The 1988 Tony Award for Best Play was given to M Butterfly by David Henry Hwang. The play is based on the actual affair between a French diplomat and a Chinese Opera singer (by “Chinese Opera singer” I mean a singer of the Chinese traditional theatrical production, as opposed to a singer from China who sings what we, Westerners, consider “Opera”). The liaison resulted in spying charges against the diplomat who was found guilty and imprisoned. Hwang assumes the audience’s familiarity with Madama Butterfly, drawing interesting parallels between the opera and the life portrayed in his play: it is the diplomat’s favorite opera; music from the opera underscores certain scenes; even characters from the opera appear on stage to paraphrase the libretto. The climax is an effective twist on the opera’s dénouement, and wonderfully sums up the role-playing that is at the heart of the play. In an afterword to the published script, the author notes that, in his Chinese-American society, the phrase “pulling a Butterfly” means that the girl is playing a submissive Oriental role. Puccini’s heroine had become a symbol, at least in America, of the Oriental Female.
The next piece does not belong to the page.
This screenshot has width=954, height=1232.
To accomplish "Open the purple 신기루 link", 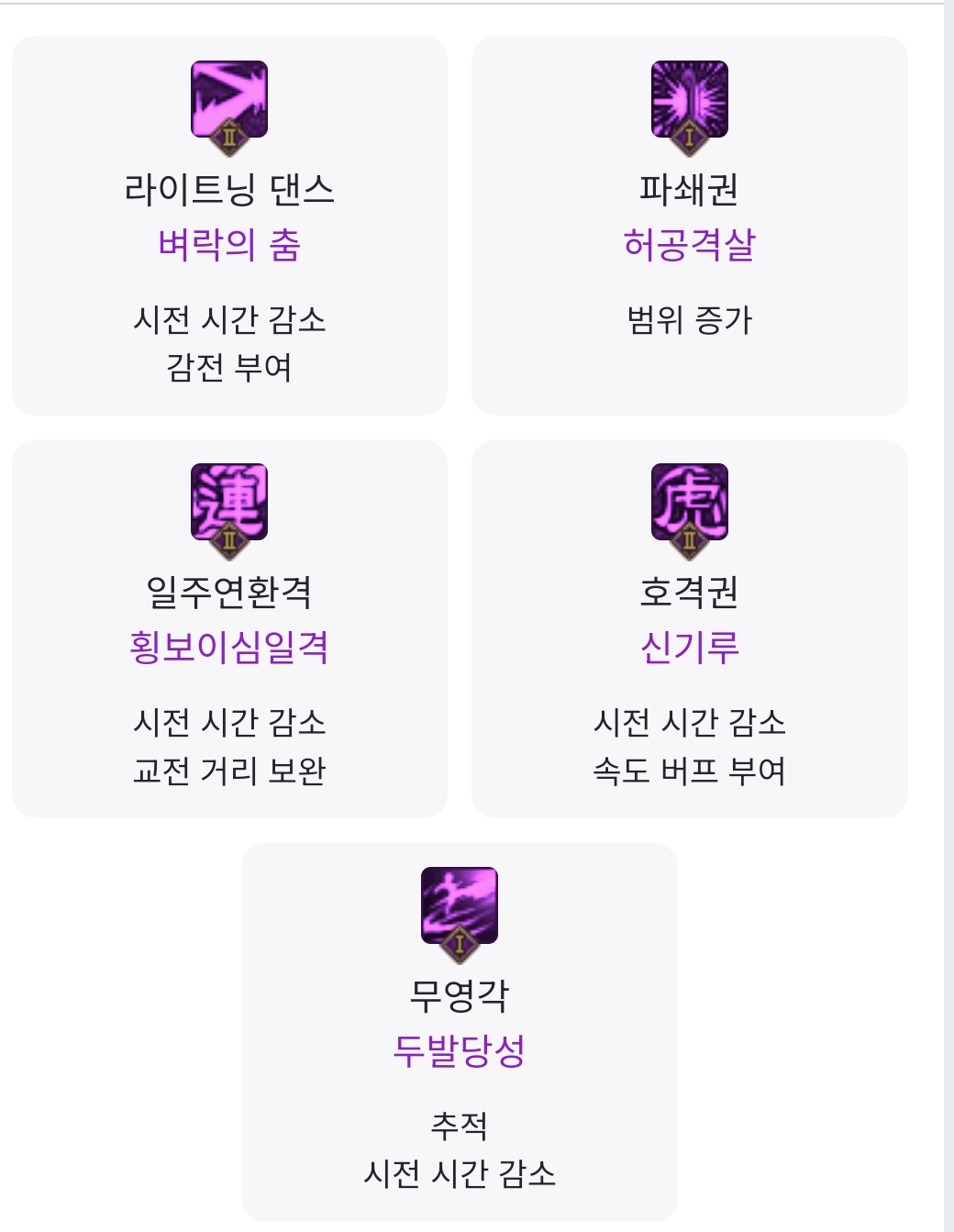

The following year, 1989, a musical opened in London which proved Puccini’s opera can survive updating and transplanting. Miss Saigon relocates the situation to the 1970’s: the height of America’s war in Vietnam. The best that can be said about the show is that Long’s nineteenth-century, quasi moral, tale of two clashing cultures can still resonate two hundred years later. Yes, the show has just been revived in London, and a transfer to Broadway is expected!
Memoirs of a Geisha, Arthur Golden’s first novel, published in 1997, was on the New York Times bestseller list for over a year. Supposedly the translation of a series of interviews with a geisha who had moved to America in the 1950s, the author tells us that, while the character of his geisha is a complete fabrication, the historical facts of her daily life are indeed that: facts. Learned from conversations he had with one of the most famous geishas of her time. The book became a movie in 2005.
In 2010 the extraordinary David Mitchell published The Thousand Autumns of Jacob de Zoet. The novel takes place in 1799 on Nagasaki’s artificial island of Dejima. Not only are we are given a love story between Jacob, the young clerk in the Dutch East Indies Company, and a Japanese girl, but also so much more! At the very least it’s a great introduction to the nineteenth-century relationship between Japan and the rest of the world. Read it!!